[Records of locating words and elements]
= = = = = = =

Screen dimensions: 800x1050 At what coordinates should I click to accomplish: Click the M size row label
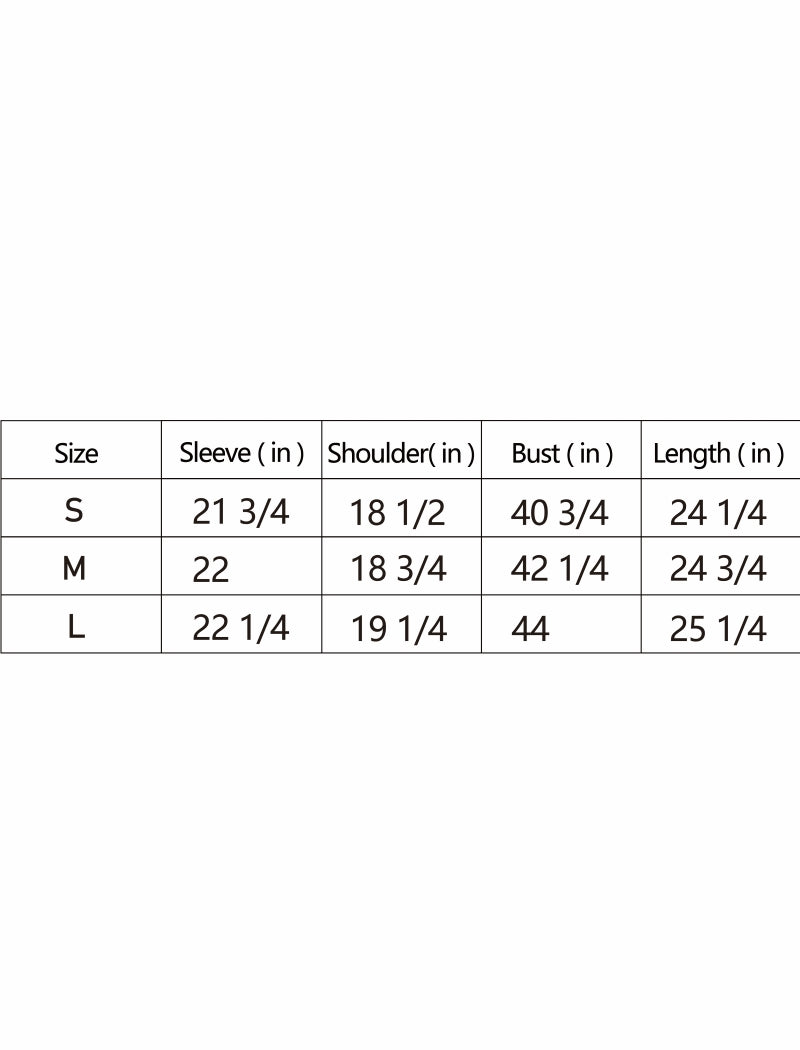(74, 569)
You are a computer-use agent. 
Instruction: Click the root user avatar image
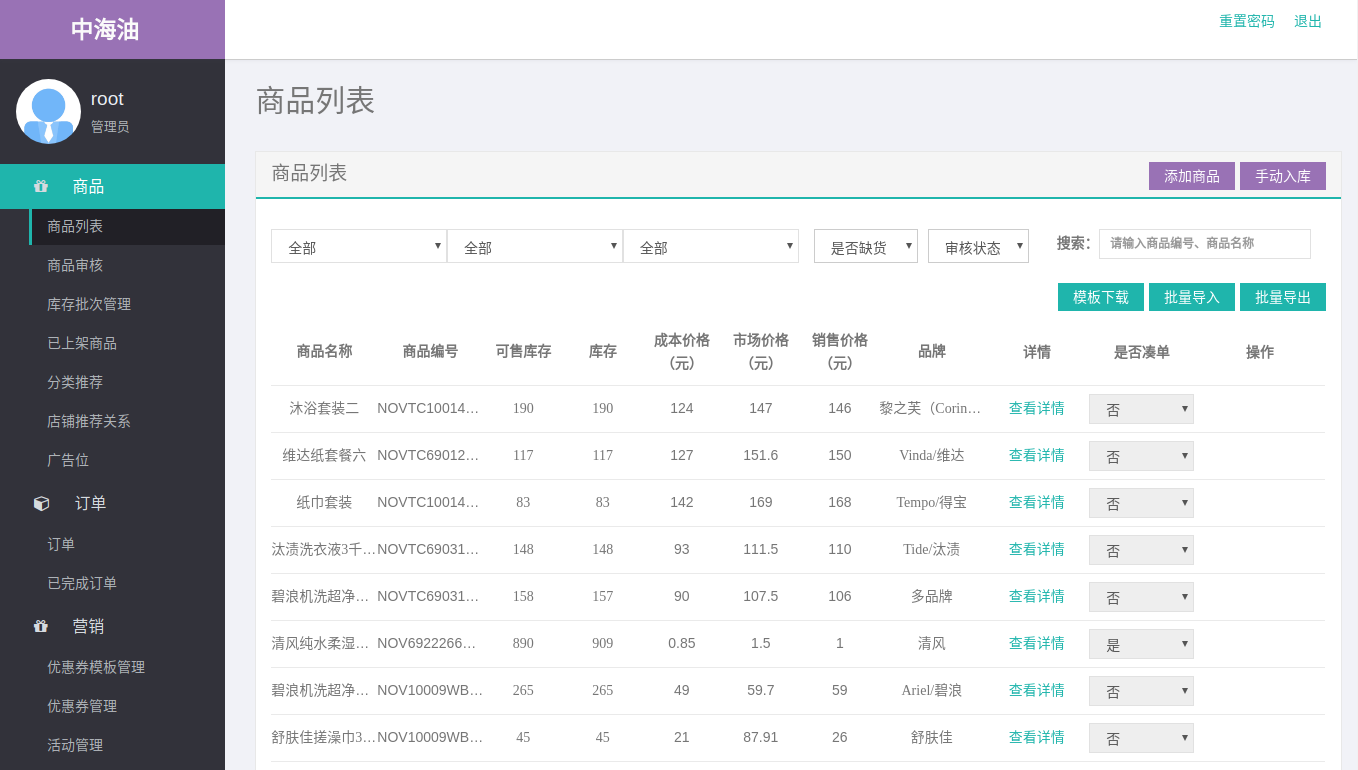click(48, 111)
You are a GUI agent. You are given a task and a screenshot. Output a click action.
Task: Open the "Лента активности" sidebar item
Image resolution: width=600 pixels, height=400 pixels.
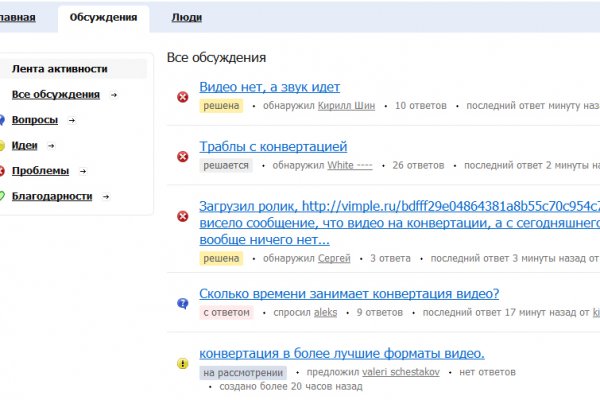click(x=59, y=69)
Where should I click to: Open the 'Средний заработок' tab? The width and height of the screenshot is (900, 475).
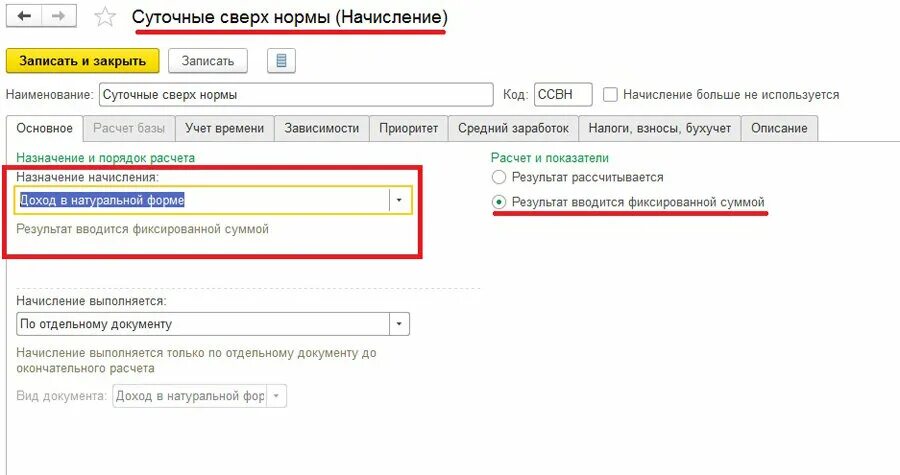[x=513, y=129]
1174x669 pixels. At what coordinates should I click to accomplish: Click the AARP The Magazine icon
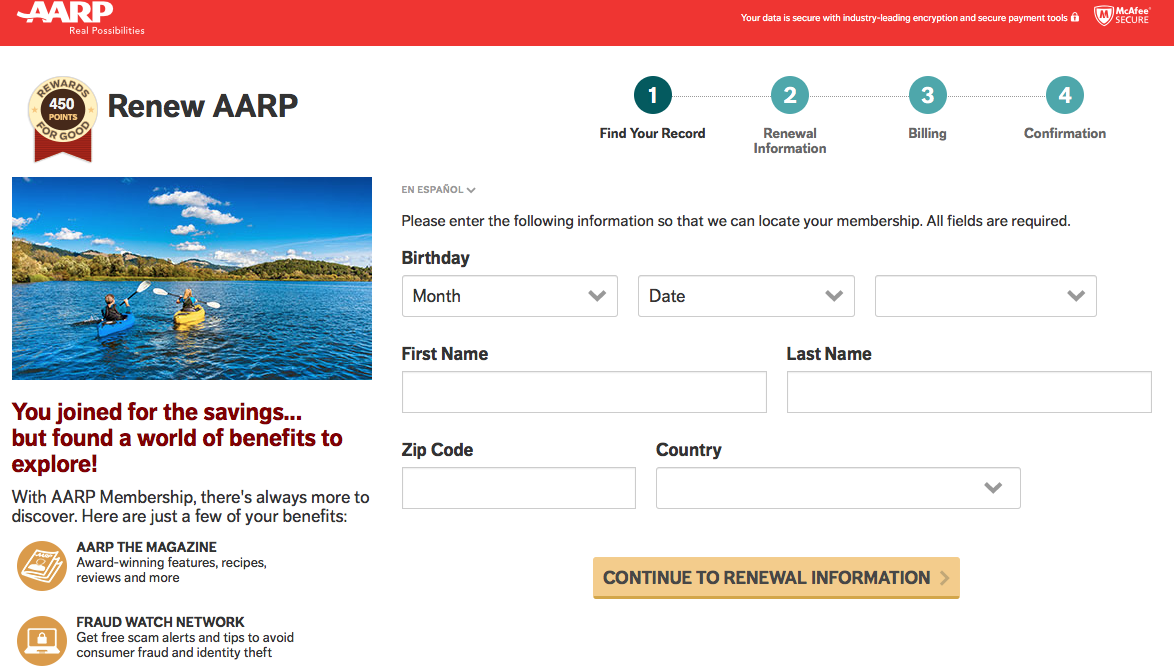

= = = = = = =

Update the records from the line that has "You are a computer-use agent." through the end, swapping "screenshot" for "screen capture" and changing nothing else. Leave the pictures out of your answer.

You are a computer-use agent. 
Instruction: Click the root user avatar image
click(48, 111)
You are a GUI agent. You are given a task and a screen capture. Output a click action.
Task: Open the "Лента активности" sidebar item
Image resolution: width=600 pixels, height=400 pixels.
click(x=59, y=69)
Where should I click to: Open the 'Средний заработок' tab? The width and height of the screen capture is (900, 475).
[x=513, y=129]
1174x669 pixels. At what coordinates should I click to accomplish: Click the AARP The Magazine icon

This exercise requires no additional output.